Santiago-Hace unos días, acompañada de mis colegas de la pluma Edward Fernández y Wilson Aracena de Diario Libre, visitamos el Centro de Corrección y Rehabilitacion La Isleta en Moca, con la intención de conocer la cara positiva del nuevo modelo de gestión penitenciaria de Rep. Dom.

Hablar del “Nuevo Modelo Penitenciario” es hacer referencia a los principios que fueron establecidos en el primer congreso de las Naciones Unidas sobre prevención del delito y tratamiento del recluso, celebrado en ginebra suiza en 1955. Una modalidad orientada en valores y principios sobre el trato de los internos, tales como, el respeto, la igualdad, entre otros.

Este nuevo modelo tiene como objetivo principal que el interno cumpla una pena, consecuencia de una violación a la ley penal, pero también persigue la regeneración, la rehabilitación y la reinserción del interno a la sociedad.

De este recorrido aprendimos mucho. El Centro desarrolla programas académicos, artísticos, deportivos, de ebanistería, artesanales, mecánica, entre otros, para que esos jóvenes puedan tener la oportunidad de integrarse como hombres de bien en su comunidad.

Aprendí que debemos contar historias que humanicen, bombardear a la audiencia con notas negativas nos hacen perder la sensibilidad y el interés por las historias sociales.

Gracias a Bernardo Henriquez, director del Centro por la afabilidad y las atenciones. A los internos por compartir sus historias y sus talentos.

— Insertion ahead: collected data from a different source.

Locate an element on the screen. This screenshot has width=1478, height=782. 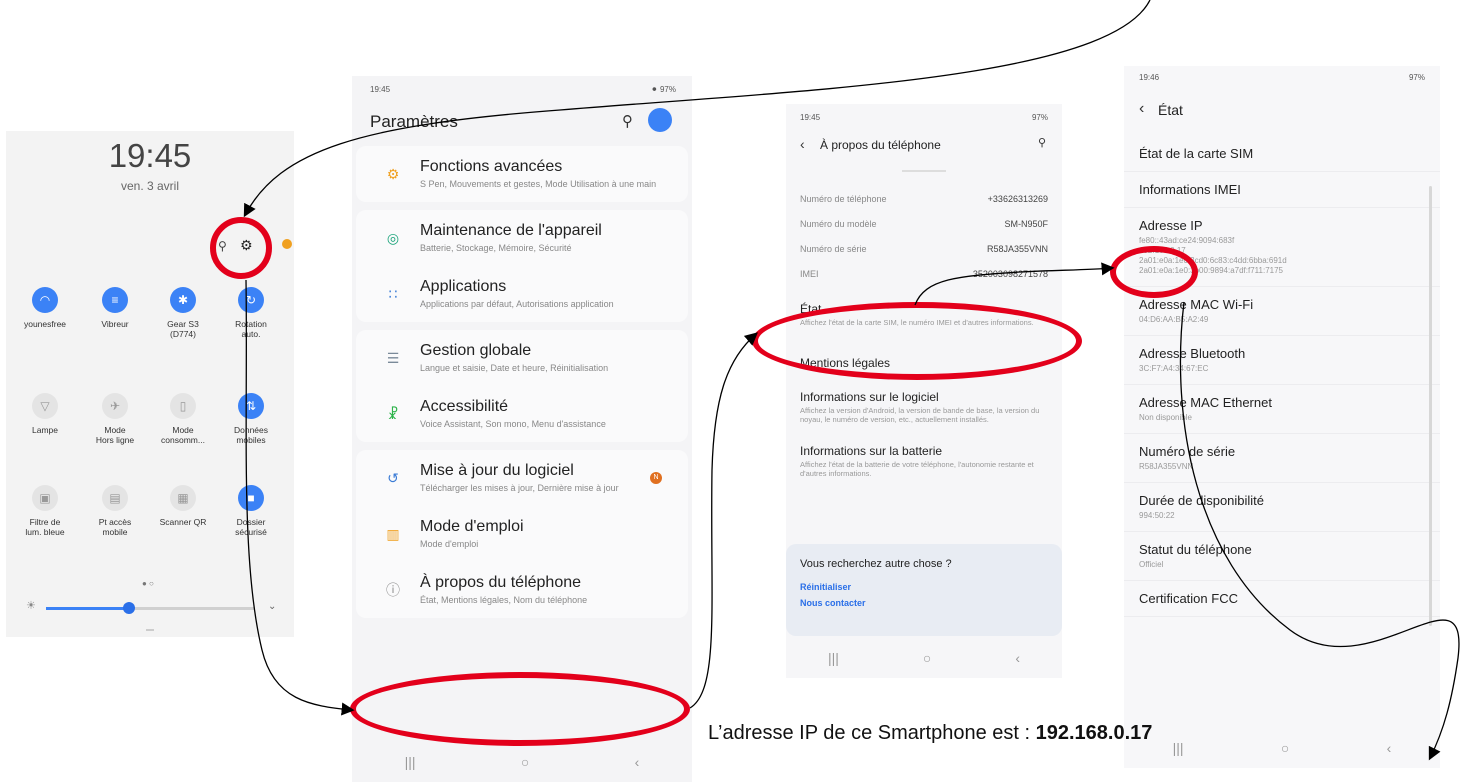
status-bar: 19:45 ⚫ 97% is located at coordinates (522, 86).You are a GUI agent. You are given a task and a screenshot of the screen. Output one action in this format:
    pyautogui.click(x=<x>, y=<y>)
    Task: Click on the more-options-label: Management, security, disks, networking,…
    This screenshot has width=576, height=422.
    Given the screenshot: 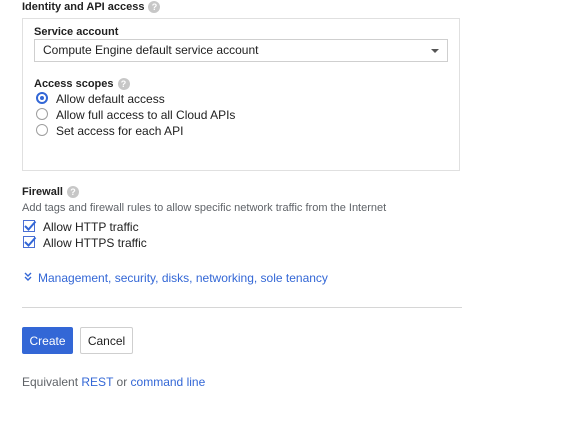 What is the action you would take?
    pyautogui.click(x=183, y=278)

Algunos datos interesantes:

El Centro de La Isleta tiene capacidad para más de 800 internos.

Integrarse en los programas educativos es obligatorio.

Dieciséis estudiantes tomaron las pruebas nacionales en la primera convocatoria, todos fueron meritorios por sus altas calificaciones.

El equipo de basketball quedó invicto en las pasadas olimpíadas regionales que celebran los diferentes centros penitenciarios bajo la modalidad de nuevo modelo.